Yeah. So, I mean, initially what we're looking at for the early onset setting, it's orphan like population, so less than thirty thousand patients in The United States annually. The pharmacoeconomics are quite compelling in the sense that if you can avoid NICU costs and then just the long term costs of special education and the complications associated with premature birth are very compelling. So we would certainly expect orphan like pricing in this. It's premature until we get some more data, but hopefully, we can present, especially for the value that we think we're going to provide, strong orphan like pricing.
Yes. And I'm sure willingness to pay in this context is as high as you'll ever find for
Agreed. Agreed.
Maybe very quickly cover stroke because we do have an update coming up there. What are we looking for? Maybe take us through a quick overview of the clinical program.
Sure. Really quickly here, I'll just mention a high level in terms of how we think our drug works. I think it's important. So, the key thing here is that following a stroke, you've got this area at risk, the penumbra area is at risk of dying. What happens in response to the stroke, you've got these bradykin-two receptors that are upregulated 40 fold in the endothelium in that area at risk of dying.
What's missing is the ligand. So DM199, the production of basically increasing levels of tissue caliprine, increases levels of bradykinin, attaches to bradykinin-two receptor, and then locally focally vasodilates in the penumbra area pulling in blood flow. That's how we think our drug works. So we're at right now, we're currently in a pivotal trial. Our recent guidance was that we'll have the interim analysis on the first 200 patients, Q2 of next year.
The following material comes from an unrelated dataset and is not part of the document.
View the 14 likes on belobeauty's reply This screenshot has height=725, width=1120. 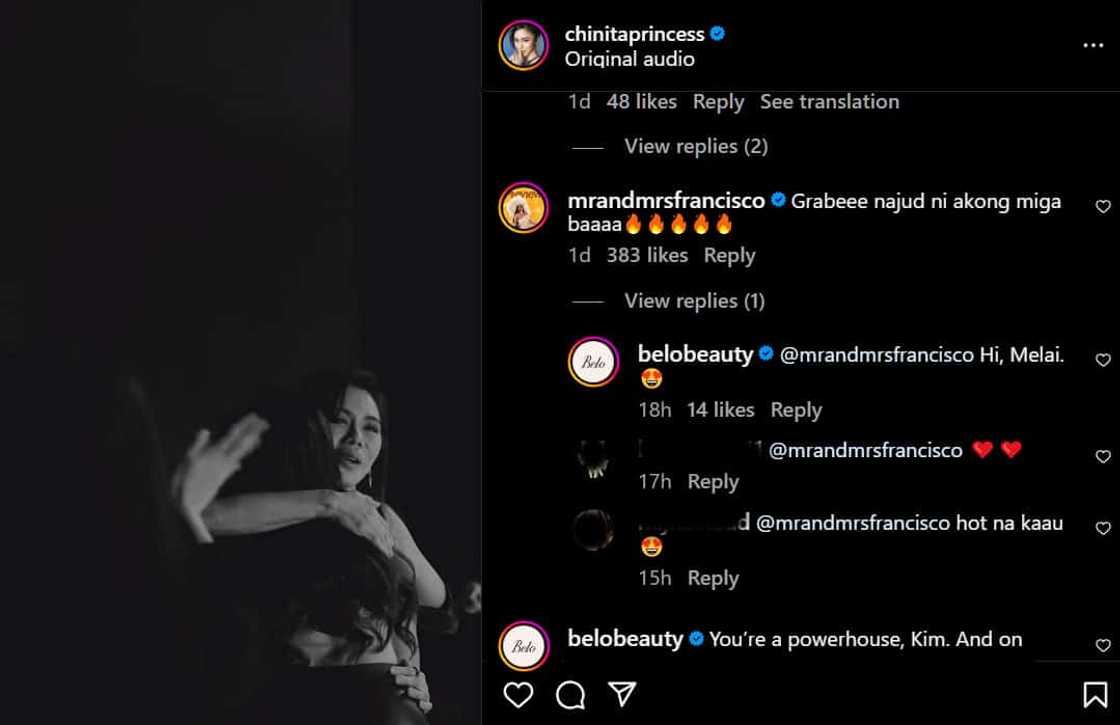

At that point in time, we should be pretty close to two eighty patients at the time of the interim analysis. And so we believe base case, we'll be looking at three to three forty patients and if that's what the interim analysis says, we'll be looking at completing the trial next year. How interim analysis is designed is that there's a futility. So if we're not seeing a drug effect, so let's say we're seeing five six percent, full recovery MRS score of zero to one versus placebo, the study will be terminated. Otherwise, there will be a resample size and that resample size will range from 300 to 700 in total.
Can you come up with a price point to reconcile stroke and preeclampsia if both are viable?
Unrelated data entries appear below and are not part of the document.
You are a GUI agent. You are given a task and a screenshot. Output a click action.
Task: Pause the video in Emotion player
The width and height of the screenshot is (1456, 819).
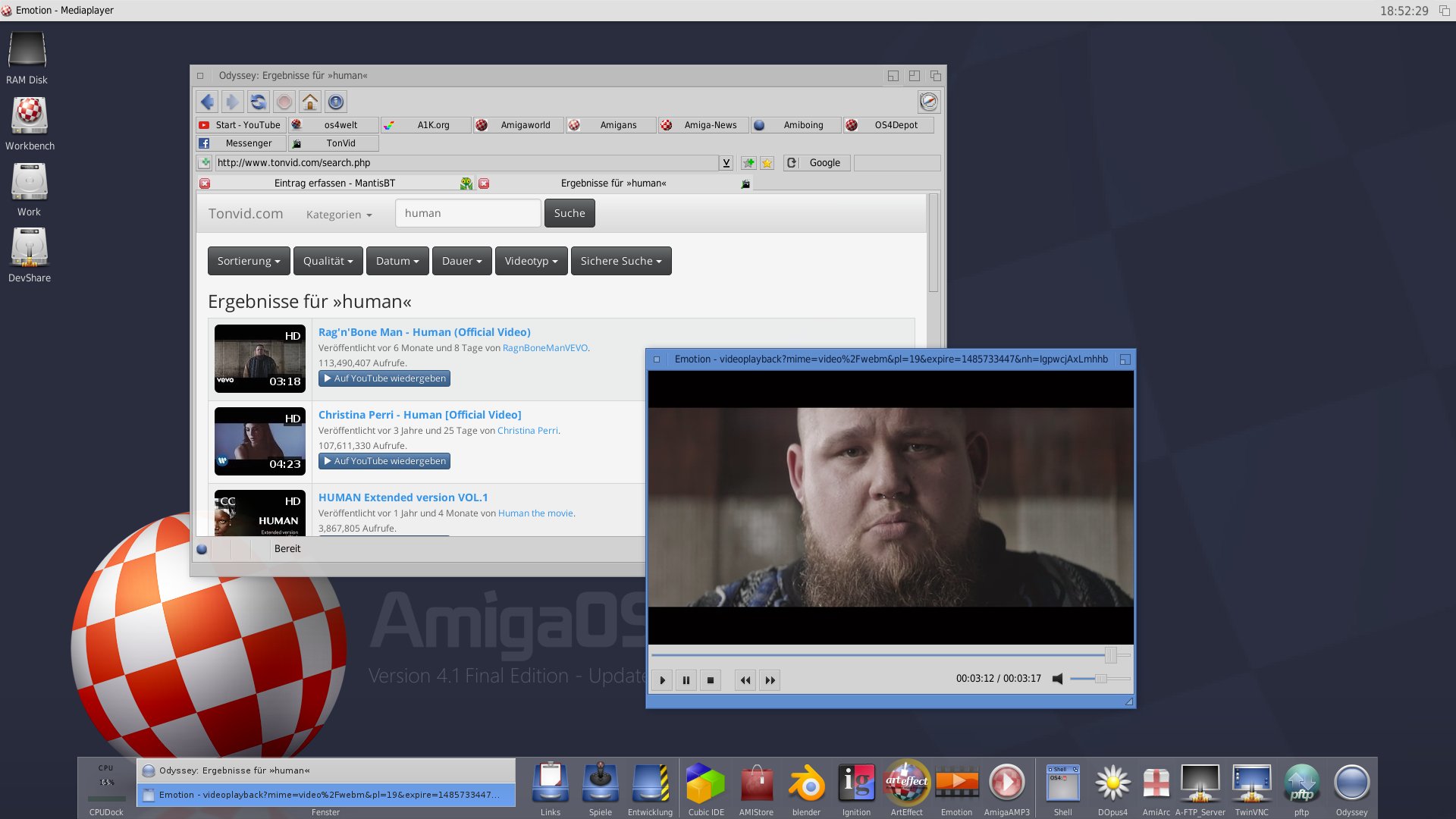tap(686, 680)
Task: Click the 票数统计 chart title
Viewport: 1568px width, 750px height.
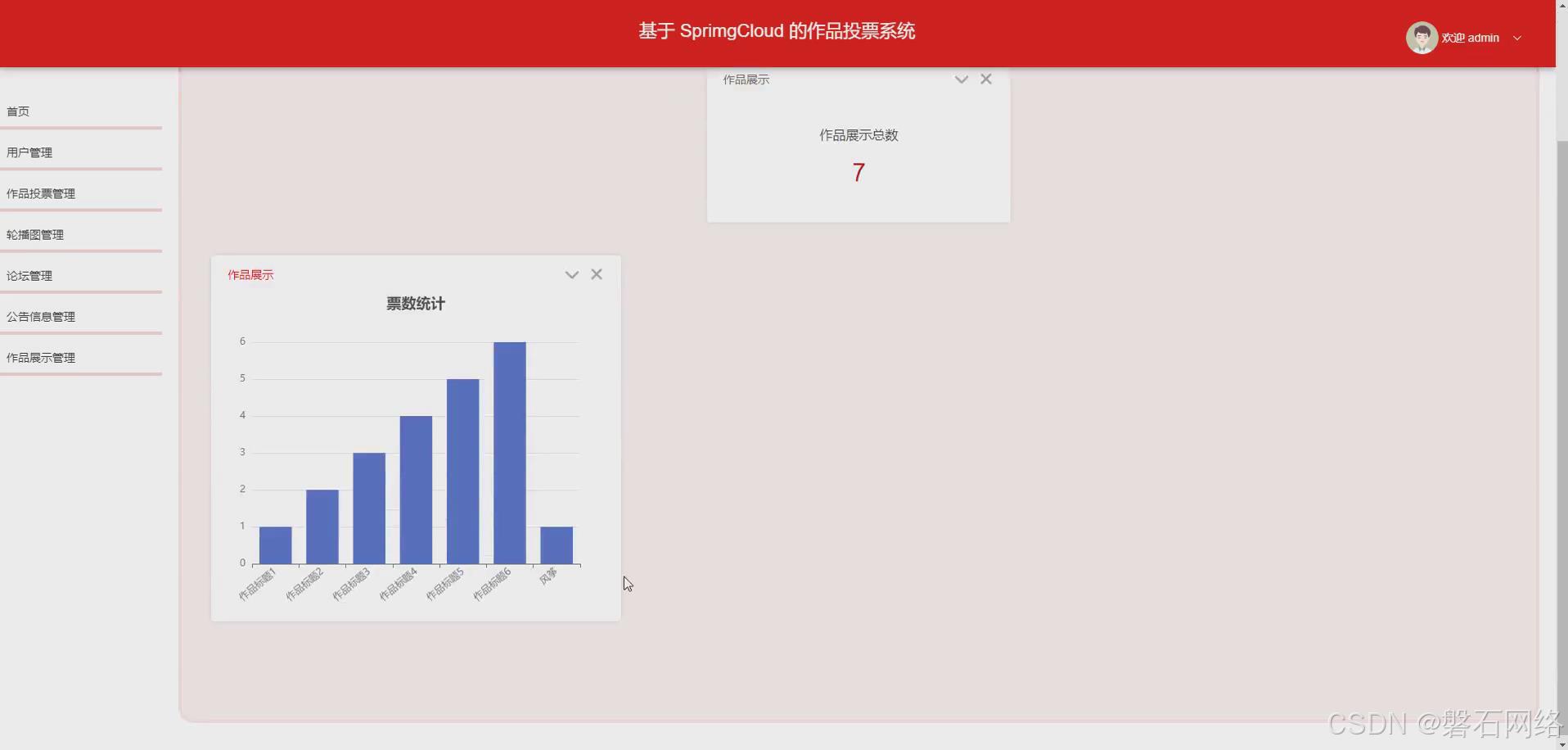Action: 415,303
We can. And it's really just due to the amount of drug. So, so, we have pretty good pricing analysis done for stroke that suggests $30,000 for the patient through its treatment. But in preeclampsia, we're going to be giving a lot more. We're going be dosing at much, much higher levels than stroke.
So. Right. Well, thank you so much for joining. Appreciate your efforts in two very high unmet medical needs and very keen to see some of the updates ahead. Thanks for joining. Thanks, everyone.